### Goal of the exercise
Copy the rows below, replacing "Task" with "Instruction" everywhere and changing nothing else. Leave the pictures out.

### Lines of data
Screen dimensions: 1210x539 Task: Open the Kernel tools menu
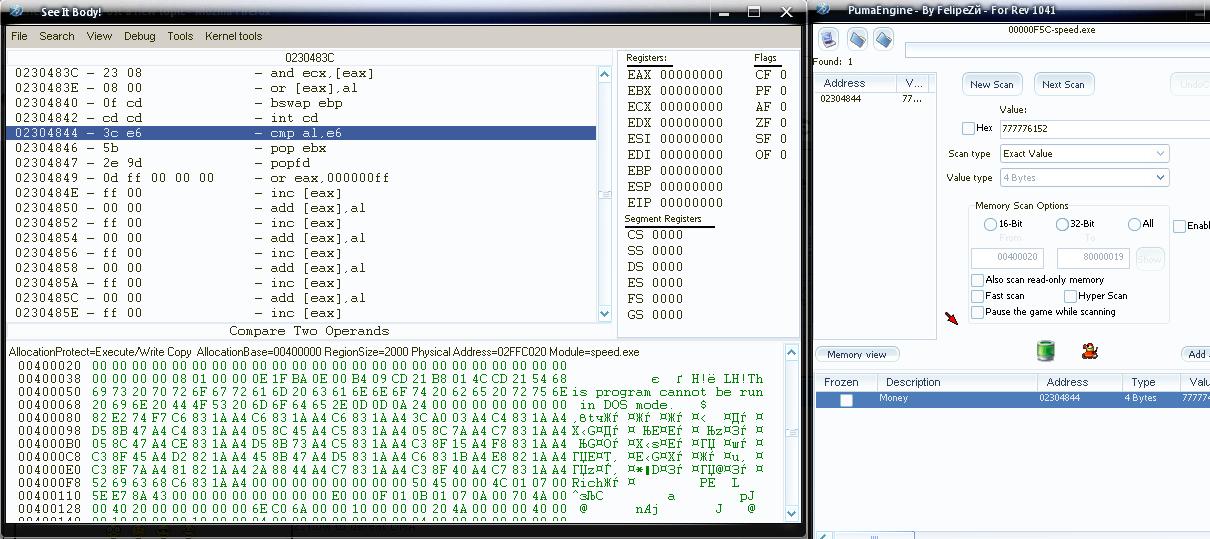[x=233, y=36]
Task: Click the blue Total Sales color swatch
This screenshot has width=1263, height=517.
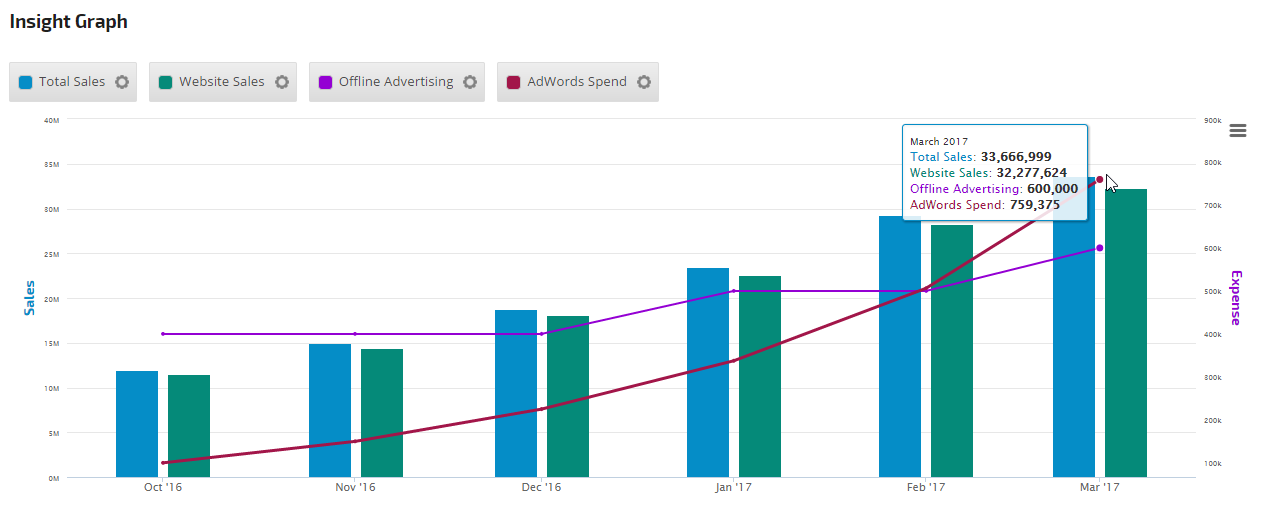Action: tap(26, 82)
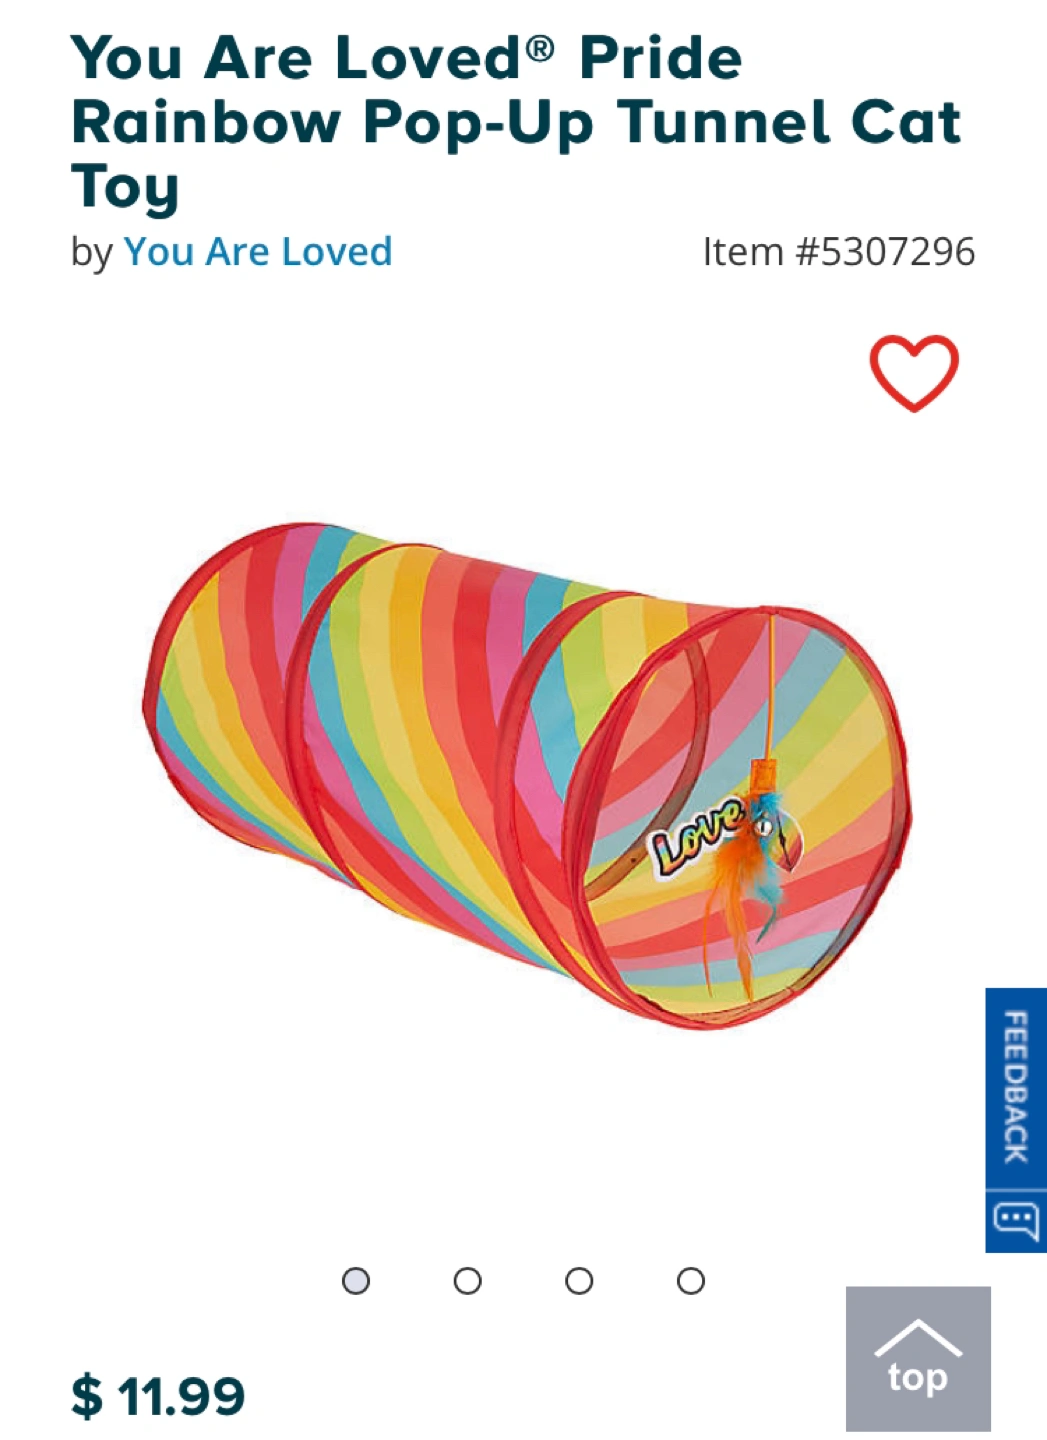Click the $ 11.99 price

[x=158, y=1396]
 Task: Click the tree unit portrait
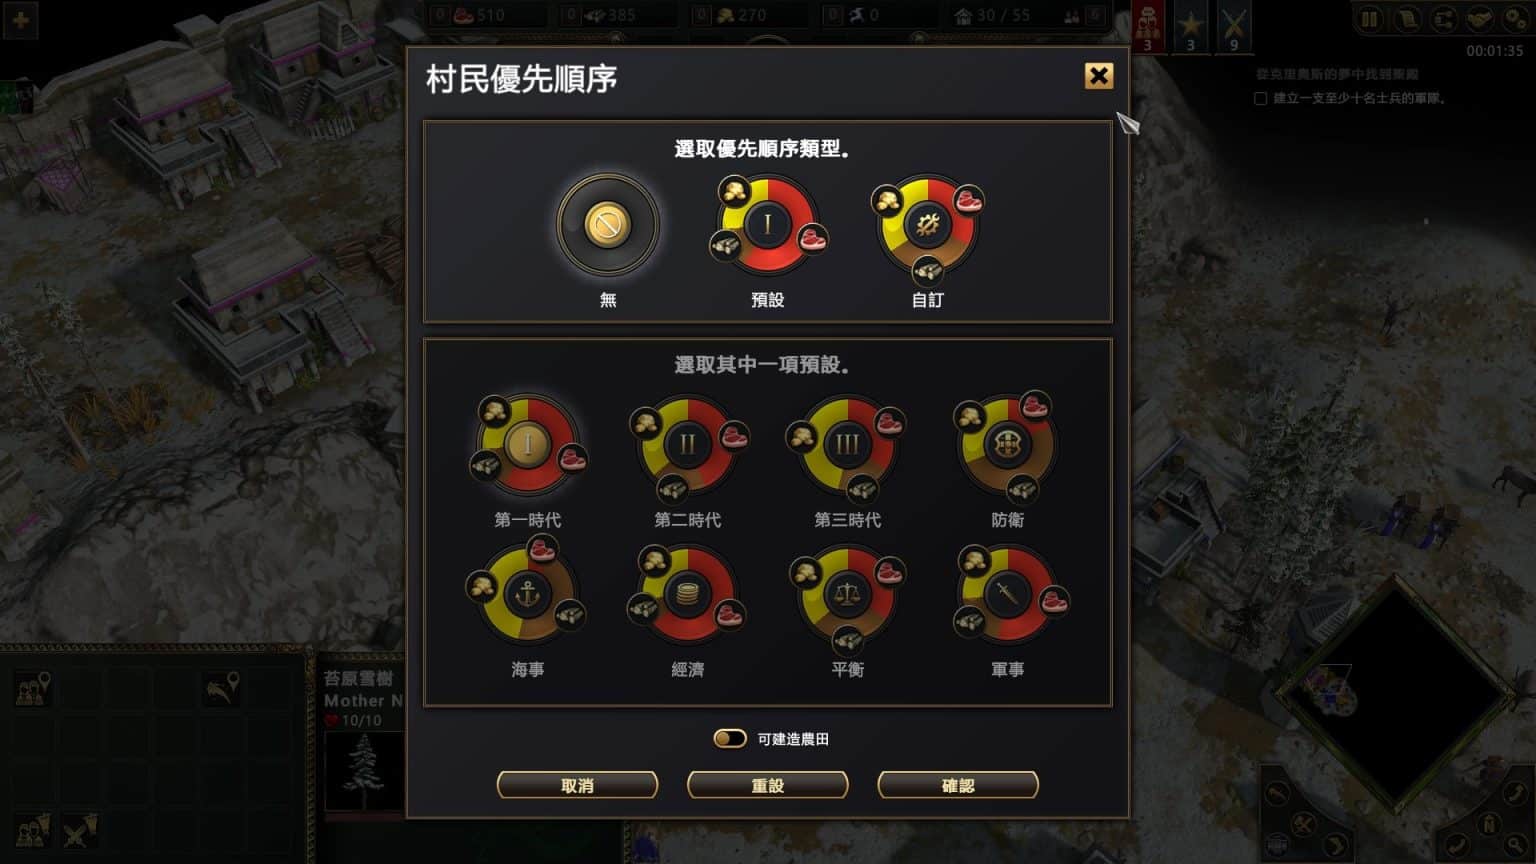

### Written response
Screen dimensions: 1210x539 Instruction: Open the Kernel tools menu
[x=233, y=36]
Instruction: Click the blue Total Sales color swatch
This screenshot has width=1263, height=517.
Action: tap(26, 82)
Click the $ 11.99 price

[x=158, y=1396]
 Instruction: Click the tree unit portrait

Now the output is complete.